Verdachte heeft zich gedurende een lange periode schuldig gemaakt aan mishandeling van zijn toenmalige echtgenoot en dochter. Verdachte heeft hierdoor op ernstige wijze de lichamelijke integriteit van hen geschonden. Het handelen van verdachte heeft zijn ex-echtgenoot, maar vooral zijn dochter ernstige schade toegebracht. Uit het dossier komt naar voren dat er ernstige zorgen zijn over de ontwikkeling van [slachtoffer 2] als gevolg van hetgeen zij heeft meegemaakt. De rechtbank is van oordeel dat een onvoorwaardelijke vrijheidsstraf noodzakelijk is, omdat aard en ernst van het bewezen en strafbaar verklaarde door een lichtere strafrechtelijke afdoening van de zaak miskend zouden worden. De rechtbank komt echter tot een lagere gevangenisstraf dan door de officier van justitie gevorderd, nu zij verdachte zal vrijspreken van de verkrachting.
Anders dan door de raadsman betoogd is er naar het oordeel van de rechtbank geen sprake van overschrijding van de redelijke termijn. De zaak is eerst op 5 februari 2008 ter zitting behandeld. Dat de zaak pas anderhalf jaar later kan worden afgedaan is mede het gevolg van verzoeken welke door de verdediging zijn gedaan.
Bij haar beslissing heeft de rechtbank rekening gehouden met:
een de verdachte betreffend uittreksel justitiële documentatie d.d. 23 juni 2009;
een de verdachte betreffend voorlichtingsrapport d.d. 6 april 2007 uitgebracht door Reclassering Nederland;
- de overige stukken van het de verdachte betreffende persoonsdossier.
Op de voet van artikel 63 van het Wetboek van Strafrecht brengt de rechtbank bij het opleggen van de na te melden straf in rekening de straffen die verdachte bij vonnissen van de kantonrechter in augustus 2007 en december 2007 ter zake van rijden zonder rijbewijs zijn opgelegd.
8 De wettelijke voorschriften
De beslissing berust op de artikelen 10, 27, 57, 63, 300 en 304 van het Wetboek van Strafrecht.
9 De beslissing
De rechtbank:
Vrijspraak
- spreekt verdachte vrij van het onder 1 ten laste gelegde feit, van de onder 2 ten laste gelegde poging zware mishandeling en van het onder 3 ten laste gelegde feit;
Bewezenverklaring
- verklaart het onder 2 ten laste gelegde bewezen, zodanig als hierboven onder 4.4. is omschreven;
- spreekt verdachte vrij van wat onder 2 meer of anders is ten laste gelegd;
Strafbaarheid
- verklaart dat het bewezen verklaarde het strafbare feit oplevert zoals hierboven onder 5 vermeld:
- verklaart verdachte strafbaar;
Strafoplegging
- veroordeelt verdachte tot een gevangenisstraf voor de duur van 6 maanden;
- bepaalt dat de tijd die verdachte voor de tenuitvoerlegging van deze uitspraak in voorarrest heeft doorgebracht in mindering wordt gebracht bij de tenuitvoerlegging van de opgelegde gevangenisstraf.

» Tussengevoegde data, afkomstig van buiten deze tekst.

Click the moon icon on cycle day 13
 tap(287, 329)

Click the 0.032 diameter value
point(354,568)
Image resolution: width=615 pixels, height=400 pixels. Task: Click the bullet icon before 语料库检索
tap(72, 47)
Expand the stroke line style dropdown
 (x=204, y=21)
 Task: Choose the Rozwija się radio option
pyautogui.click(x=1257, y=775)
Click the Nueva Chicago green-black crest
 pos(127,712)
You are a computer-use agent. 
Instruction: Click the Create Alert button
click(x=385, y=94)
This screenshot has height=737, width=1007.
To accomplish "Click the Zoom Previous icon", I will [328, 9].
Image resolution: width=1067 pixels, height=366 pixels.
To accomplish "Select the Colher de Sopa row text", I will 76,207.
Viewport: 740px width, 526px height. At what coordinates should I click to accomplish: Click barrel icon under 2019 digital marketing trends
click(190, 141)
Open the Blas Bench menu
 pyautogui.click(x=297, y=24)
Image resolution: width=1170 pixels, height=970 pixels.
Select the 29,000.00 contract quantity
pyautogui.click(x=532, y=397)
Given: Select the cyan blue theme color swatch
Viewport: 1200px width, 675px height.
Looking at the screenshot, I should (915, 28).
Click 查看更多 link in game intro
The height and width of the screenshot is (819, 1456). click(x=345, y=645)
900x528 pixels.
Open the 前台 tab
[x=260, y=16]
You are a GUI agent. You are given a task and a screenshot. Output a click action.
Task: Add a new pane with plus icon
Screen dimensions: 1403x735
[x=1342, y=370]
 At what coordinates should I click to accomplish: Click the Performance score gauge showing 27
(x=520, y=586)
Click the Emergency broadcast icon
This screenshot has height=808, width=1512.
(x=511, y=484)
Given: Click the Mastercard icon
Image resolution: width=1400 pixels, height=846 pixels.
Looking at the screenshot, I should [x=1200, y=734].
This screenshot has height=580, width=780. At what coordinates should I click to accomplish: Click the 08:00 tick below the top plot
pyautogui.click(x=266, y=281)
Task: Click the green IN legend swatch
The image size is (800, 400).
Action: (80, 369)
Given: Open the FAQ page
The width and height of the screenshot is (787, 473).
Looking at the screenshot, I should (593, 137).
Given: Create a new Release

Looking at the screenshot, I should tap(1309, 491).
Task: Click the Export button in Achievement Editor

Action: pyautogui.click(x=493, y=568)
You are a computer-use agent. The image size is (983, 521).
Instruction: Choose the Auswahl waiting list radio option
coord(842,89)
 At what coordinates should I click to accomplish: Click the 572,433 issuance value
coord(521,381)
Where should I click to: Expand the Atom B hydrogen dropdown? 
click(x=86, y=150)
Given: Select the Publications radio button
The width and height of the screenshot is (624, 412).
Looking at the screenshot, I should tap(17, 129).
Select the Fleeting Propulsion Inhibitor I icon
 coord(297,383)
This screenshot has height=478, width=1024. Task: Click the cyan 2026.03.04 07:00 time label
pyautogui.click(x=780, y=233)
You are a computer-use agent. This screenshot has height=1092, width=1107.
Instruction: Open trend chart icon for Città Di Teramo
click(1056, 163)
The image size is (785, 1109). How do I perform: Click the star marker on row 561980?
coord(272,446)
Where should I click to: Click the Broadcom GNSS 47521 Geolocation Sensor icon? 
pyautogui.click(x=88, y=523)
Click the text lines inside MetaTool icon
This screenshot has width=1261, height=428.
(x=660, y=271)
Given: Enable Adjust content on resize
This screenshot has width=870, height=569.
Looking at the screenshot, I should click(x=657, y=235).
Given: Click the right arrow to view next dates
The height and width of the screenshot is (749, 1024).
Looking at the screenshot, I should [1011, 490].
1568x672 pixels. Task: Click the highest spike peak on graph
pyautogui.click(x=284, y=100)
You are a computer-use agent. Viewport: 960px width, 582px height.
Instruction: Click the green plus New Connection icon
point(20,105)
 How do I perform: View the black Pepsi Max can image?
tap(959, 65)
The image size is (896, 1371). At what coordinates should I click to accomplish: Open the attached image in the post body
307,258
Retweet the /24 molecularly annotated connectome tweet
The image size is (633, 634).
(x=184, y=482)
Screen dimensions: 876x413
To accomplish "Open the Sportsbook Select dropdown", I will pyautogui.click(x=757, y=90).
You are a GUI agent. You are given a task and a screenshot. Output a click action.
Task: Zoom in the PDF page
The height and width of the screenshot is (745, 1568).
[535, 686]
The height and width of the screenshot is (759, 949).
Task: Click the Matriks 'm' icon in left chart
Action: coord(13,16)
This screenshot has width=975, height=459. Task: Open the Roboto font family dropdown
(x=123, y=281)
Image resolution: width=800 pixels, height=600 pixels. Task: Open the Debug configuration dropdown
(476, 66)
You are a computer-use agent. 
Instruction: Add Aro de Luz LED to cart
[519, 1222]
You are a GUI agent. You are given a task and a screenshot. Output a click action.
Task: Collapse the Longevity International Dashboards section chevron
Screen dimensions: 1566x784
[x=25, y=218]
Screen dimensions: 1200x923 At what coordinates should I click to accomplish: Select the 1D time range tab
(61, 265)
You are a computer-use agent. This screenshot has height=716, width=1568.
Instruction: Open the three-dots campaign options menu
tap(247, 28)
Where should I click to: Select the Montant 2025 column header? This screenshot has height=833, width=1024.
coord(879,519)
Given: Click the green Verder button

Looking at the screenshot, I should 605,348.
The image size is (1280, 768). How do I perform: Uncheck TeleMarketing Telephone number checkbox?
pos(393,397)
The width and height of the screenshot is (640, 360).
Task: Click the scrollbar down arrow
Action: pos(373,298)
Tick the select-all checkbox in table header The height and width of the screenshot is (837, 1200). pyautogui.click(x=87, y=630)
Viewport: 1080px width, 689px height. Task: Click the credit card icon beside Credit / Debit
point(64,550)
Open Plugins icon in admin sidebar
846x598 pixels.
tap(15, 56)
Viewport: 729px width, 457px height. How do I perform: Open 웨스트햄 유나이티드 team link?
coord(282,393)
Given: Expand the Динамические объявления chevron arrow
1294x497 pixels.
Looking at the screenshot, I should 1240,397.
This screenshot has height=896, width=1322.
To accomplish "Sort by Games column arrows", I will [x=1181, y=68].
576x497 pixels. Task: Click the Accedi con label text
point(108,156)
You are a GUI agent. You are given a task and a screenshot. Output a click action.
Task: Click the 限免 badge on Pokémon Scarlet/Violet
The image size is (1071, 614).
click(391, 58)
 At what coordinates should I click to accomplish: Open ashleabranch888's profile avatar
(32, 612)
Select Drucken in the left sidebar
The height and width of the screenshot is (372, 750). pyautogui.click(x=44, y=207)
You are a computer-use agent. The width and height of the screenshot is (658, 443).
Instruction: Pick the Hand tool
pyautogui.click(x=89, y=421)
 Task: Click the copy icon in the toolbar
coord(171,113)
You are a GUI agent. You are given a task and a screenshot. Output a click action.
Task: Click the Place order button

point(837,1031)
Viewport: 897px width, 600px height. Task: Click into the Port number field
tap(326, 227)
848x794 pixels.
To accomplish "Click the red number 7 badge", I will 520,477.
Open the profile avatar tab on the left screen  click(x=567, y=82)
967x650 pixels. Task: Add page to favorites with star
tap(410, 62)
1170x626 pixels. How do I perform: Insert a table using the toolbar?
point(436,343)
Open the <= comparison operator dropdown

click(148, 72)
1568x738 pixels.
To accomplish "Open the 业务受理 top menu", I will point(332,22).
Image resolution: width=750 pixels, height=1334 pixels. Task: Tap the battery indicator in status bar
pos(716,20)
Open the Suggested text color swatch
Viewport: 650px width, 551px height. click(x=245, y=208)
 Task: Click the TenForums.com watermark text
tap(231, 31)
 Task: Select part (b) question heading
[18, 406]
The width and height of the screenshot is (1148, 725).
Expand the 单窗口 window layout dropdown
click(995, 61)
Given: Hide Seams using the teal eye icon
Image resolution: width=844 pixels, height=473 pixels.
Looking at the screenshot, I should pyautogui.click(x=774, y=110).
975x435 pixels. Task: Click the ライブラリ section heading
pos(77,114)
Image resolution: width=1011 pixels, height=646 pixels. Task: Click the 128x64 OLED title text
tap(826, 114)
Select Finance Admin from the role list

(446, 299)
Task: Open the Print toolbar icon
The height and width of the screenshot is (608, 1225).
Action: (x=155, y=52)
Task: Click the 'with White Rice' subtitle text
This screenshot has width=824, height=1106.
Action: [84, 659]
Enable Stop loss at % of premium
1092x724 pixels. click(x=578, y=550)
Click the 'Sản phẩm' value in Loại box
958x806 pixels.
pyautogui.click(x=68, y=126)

Dit vonnis is gewezen door mr. G.H. Meijer, voorzitter, mr. H.Th. Pos en mr. J.P.C. Obbink, rechters, in tegenwoordigheid van mr. A. Seuters als griffier, en is uitgesproken ter openbare terechtzitting op 11 augustus 2009.
Mrs. G.H. Meijer en J.P.C. Obbink waren buiten staat dit vonnis mede te ondertekenen.